* Trecho de origem
□ □ □ □ □

A carga dessa renúncia fiscal não investida no SUS recairá com maior força sobre a população SUS - dependente, que tem maior representatividade da população negra (pretos e pardos). Dados da Pesquisa Nacional de Saúde 2019 mostram que neste ano, “20,1%, 21,4% e 38,8% das pessoas pardas, pretas e brancas, respectivamente, possuíam algum plano de saúde, médico ou odontológico” e que “quanto maior o nível de escolaridade maior é a cobertura do plano, variando de 16,1% (sem instrução ou com ensino fundamental incompleto) a 67,6% (nível superior completo)”.

A Associação Nacional de Auditores Fiscais da Receita Federal do Brasil (UNAFISCO) chama de privilégio tributário “gastos tributários – oriundos da omissão na criação de tributo constitucionalmente previsto e das isenções, anistias, remissões, subsídios, benefícios de natureza financeira, tributária e creditícia – concedidos a setores ou parcelas específicas de contribuintes, sem que exista contrapartida adequada, notória ou comprovada por estudos técnicos, para o desenvolvimento econômico sustentável sem aumento da concentração de renda ou para a diminuição das desigualdades no País.”

Em 2020 foi lançado pela Associação o Privilegiômetro Tributário, um site para divulgação do quanto o Governo Federal deixou de arrecadar. Até o final de 2021 será concedido R$ 315 bilhões em privilégios tributários somente na esfera fiscal, no Brasil.

Vale observar que mesmo em um grupo crítico do sistema tributário brasileiro como o UNAFISCO, a centralidade do SUS parece minimizada. No conjunto dos cinco principais privilégios considerados pelo grupo: i) isenção de lucros e dividendos distribuídos por pessoa jurídica; ii) a não instituição do Imposto sobre Grandes Fortunas; iii) Simples Nacional (faturamento >1,2 milhões); iv) Zona Franca de Manaus e v) Programas de parcelamentos especiais - efeito direto e indireto; as despesas médicas não aparecem como privilégio. Ao contrário, elas aparecerão no conjunto dos gastos caracterizados como “não privilégio”, ou seja, os que apresentam retorno para a sociedade, justificado pela falta de investimento público na saúde, sem considerar que esse retorno só atinge uma parte da sociedade, deixando a maior parte de fora. O SUS socializa parte dos custos do setor privado na medida em que os usuários desse setor acessam duplamente o sistema, tendo acesso privilegiado, por exemplo, à alta complexidade, uma vez que realizam os exames com maior rapidez conseguindo assim acessar com maior rapidez o serviço. Essa realidade fiscal também fragiliza sob várias dimensões a sustentabilidade do SUS, impactando na renda dos trabalhadores, de suas famílias e seus idosos, tanto quando precisam pagar o plano de saúde como quando dependem de um sistema de saúde precarizado.

□ □ □ □ □

[Registros de origem]
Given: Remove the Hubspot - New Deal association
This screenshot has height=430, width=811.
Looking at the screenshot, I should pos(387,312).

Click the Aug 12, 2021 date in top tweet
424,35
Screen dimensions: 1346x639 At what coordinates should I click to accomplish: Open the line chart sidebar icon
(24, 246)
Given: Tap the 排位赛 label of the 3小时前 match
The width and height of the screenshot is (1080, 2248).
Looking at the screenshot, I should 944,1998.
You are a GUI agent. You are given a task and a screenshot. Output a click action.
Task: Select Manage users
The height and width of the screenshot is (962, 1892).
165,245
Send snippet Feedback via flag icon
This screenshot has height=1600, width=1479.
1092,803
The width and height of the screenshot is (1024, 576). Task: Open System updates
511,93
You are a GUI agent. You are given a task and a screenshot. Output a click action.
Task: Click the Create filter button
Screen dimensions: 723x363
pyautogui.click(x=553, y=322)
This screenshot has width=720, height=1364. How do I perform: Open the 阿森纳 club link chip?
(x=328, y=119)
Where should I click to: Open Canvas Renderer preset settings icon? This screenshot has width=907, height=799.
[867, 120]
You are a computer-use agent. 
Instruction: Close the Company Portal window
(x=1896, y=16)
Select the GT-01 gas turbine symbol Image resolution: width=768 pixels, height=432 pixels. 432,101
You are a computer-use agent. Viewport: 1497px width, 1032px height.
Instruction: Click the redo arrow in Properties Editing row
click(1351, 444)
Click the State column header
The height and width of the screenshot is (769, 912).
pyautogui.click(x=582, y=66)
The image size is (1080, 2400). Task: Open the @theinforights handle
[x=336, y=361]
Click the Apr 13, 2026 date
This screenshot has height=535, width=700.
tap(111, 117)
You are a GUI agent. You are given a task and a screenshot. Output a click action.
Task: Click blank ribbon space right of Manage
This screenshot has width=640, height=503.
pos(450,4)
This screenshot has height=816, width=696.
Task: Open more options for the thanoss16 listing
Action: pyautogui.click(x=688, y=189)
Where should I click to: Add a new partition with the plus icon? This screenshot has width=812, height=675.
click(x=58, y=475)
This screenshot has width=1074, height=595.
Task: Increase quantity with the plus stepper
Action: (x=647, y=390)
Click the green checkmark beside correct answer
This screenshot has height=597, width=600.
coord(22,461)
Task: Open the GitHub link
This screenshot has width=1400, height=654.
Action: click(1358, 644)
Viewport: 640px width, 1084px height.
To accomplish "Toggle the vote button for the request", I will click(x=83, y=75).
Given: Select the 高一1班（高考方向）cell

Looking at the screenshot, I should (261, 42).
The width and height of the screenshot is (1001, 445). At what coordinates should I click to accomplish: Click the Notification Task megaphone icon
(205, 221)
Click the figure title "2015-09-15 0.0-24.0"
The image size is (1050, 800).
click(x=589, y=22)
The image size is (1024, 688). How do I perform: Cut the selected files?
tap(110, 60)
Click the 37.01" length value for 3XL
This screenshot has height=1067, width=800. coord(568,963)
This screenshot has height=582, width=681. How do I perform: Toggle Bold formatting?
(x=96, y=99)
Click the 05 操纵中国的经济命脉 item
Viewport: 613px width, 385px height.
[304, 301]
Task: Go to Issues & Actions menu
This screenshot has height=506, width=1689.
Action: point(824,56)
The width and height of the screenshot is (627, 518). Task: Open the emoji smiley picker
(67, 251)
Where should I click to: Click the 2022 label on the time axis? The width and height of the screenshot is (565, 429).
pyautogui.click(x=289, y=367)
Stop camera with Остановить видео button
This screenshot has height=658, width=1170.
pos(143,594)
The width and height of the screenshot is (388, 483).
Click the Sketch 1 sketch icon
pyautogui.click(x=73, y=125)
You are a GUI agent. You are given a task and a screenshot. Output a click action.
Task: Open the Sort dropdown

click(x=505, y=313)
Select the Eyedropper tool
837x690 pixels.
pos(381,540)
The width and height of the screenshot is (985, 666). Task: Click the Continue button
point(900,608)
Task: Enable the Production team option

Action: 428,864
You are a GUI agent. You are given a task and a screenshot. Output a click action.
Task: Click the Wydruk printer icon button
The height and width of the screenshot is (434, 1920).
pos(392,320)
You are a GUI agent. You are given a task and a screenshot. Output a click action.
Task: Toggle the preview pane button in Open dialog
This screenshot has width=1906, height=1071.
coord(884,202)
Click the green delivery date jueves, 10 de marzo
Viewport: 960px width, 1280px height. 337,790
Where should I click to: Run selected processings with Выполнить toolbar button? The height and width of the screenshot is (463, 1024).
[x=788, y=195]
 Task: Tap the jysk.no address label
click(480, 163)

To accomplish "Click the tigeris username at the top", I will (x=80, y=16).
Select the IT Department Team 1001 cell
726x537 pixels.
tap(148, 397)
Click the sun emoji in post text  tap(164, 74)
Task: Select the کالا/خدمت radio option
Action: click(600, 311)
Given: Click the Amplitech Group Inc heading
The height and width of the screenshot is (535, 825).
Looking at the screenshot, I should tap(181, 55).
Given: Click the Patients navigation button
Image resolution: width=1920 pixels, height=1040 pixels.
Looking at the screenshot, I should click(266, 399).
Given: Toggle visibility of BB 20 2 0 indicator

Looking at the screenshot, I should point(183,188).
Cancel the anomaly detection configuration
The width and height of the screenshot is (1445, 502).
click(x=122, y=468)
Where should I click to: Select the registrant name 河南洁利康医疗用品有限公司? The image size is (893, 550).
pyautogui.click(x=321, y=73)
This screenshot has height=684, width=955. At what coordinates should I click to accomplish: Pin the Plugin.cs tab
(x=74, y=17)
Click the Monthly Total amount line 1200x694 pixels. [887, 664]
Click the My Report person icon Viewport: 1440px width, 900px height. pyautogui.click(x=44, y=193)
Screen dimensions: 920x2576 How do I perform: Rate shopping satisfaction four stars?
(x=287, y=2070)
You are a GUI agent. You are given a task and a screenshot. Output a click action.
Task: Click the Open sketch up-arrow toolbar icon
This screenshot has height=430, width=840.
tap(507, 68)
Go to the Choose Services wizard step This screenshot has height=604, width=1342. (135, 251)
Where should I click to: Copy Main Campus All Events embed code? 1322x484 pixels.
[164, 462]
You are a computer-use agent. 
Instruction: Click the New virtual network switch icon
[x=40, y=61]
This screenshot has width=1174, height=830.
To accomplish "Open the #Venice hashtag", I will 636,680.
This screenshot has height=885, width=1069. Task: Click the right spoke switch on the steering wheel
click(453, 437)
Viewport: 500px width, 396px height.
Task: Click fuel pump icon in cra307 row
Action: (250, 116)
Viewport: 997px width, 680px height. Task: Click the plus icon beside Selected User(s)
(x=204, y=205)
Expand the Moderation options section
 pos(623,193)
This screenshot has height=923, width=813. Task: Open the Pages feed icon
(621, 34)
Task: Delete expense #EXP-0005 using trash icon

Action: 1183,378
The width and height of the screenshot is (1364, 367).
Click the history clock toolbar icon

□ □ □ □ □

* Objetivo do exercício
Escreva a continuação do texto sobre privilégios tributários e o SUS, começando logo após a última frase apresentada.

* Resposta da tarefa
A aproximação de estudantes, pesquisadores, planejadores e gestores tanto no campo da saúde quanto no campo da economia com os campos de conhecimento da avaliação de políticas, financiamento do SUS e economia da saúde colaboram para a ampliação da capacidade analítica do cenário, para a proposição de novas respostas técnicas-políticas e maior qualificação para debates intersetoriais, como requer o campo da saúde. Além disso, um sistema tributário em que a saúde tem centralidade tem o poder de contribuir, por exemplo, para o avanço de políticas e debates sociais que induzam o consumo alimentos saudáveis (tributos menores), ou a adoção de práticas comportamentais e de mobilidade que sejam indutoras de saúde e do bem estar (maior taxação para a indústria automobilística), mostrando que o Estado pode usar sua “mão visível” para promover justiça social.

Um sistema tributário justo também é uma forma de enfrentamento ao racismo estrutural, uma vez que os custos de uma tributação injusta recaem sobre a população que ganha menos, grupo este representado no Brasil por mulheres e homens pretos e pardos.